John finished his talk and invited me up to the front to sing the song that we sang at our wedding, The Gift of Love. Just at that moment, Clara Anne insisted on going up with me, so she stood by my side as we began. The song starts with the male voice singing solo, and then the female voice sings solo, and then the third verse is sung together in a lovely harmony. Well, just as John began, the musician lady thought that she would accompany him, and started searching around on the keyboard for the key that he had picked. For a few awful moments they were horribly out of tune, but then she settled on a key and John adjusted so it was better by the time I came in. The whole situation went from crazy to even more so--Clara Anne had quietly snuck away from my side and though I looked down while singing, I couldn't see her, and as it turns out, she had made her way behind me to a large balloon display and was wonderingly touching them. I looked around just as she popped one and the bride was trying to guide her away from them! Oh dear, Clara Anne!

The rest of the time was a little less crazy, but just as hot and noisy. We were served plate after plate of food, way more than we could ever eat, which is an Asianese way to show that your host thinks highly of you. We enjoyed the meal though it was really hard to carry on a conversation with anyone because the music was so loud. But it was interesting music--there were various children who came up and showed their talents of singing and playing the drums. One little five year old boy was really quite good on his drum set!

All in all, it was an experience to remember. I am only sorry that I forgot to bring our camera! Clara Anne had such fun after we ate playing in all the sparkly confetti on the floor, and made friends with lots of the other kids running around, but I missed getting it on film.
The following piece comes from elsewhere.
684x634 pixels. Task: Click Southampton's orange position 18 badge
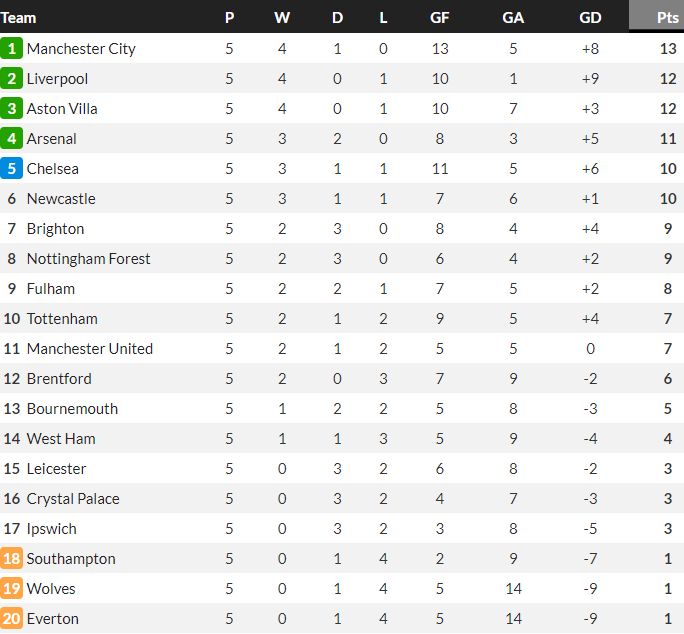click(12, 558)
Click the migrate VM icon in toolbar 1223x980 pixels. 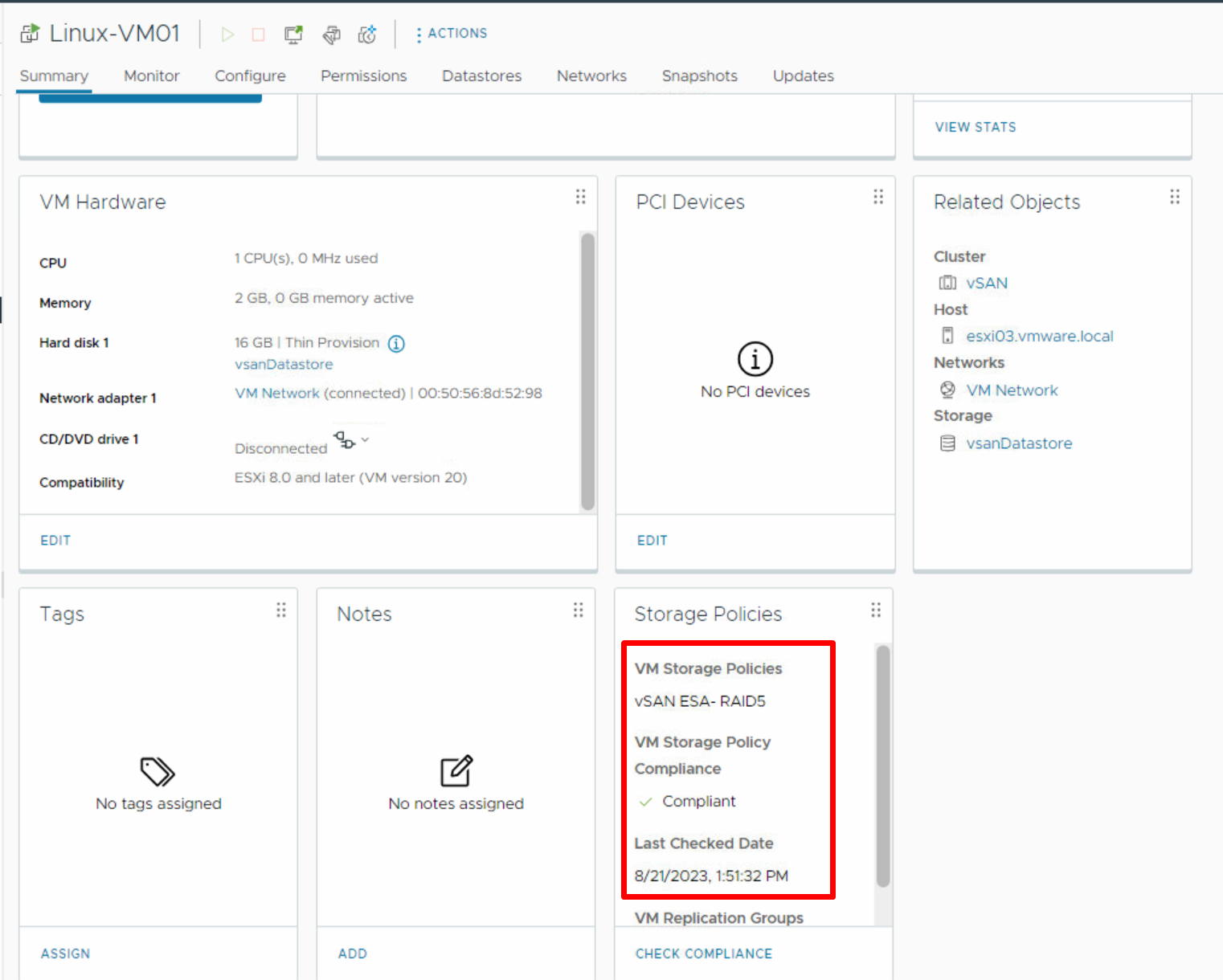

And as an extra bonus, when we arrived home we discovered that Clara Anne had stayed dry the whole time we were gone (about 5 hours) and then successfully used the potty as soon as we got home. John reminded me that though right now I am in the throes of potty training, and it seems like it will be ages before Clara Anne is grown up, it won't seem like long before she is the one getting married. I can't even think about that yet! Take your time, Clara Anne!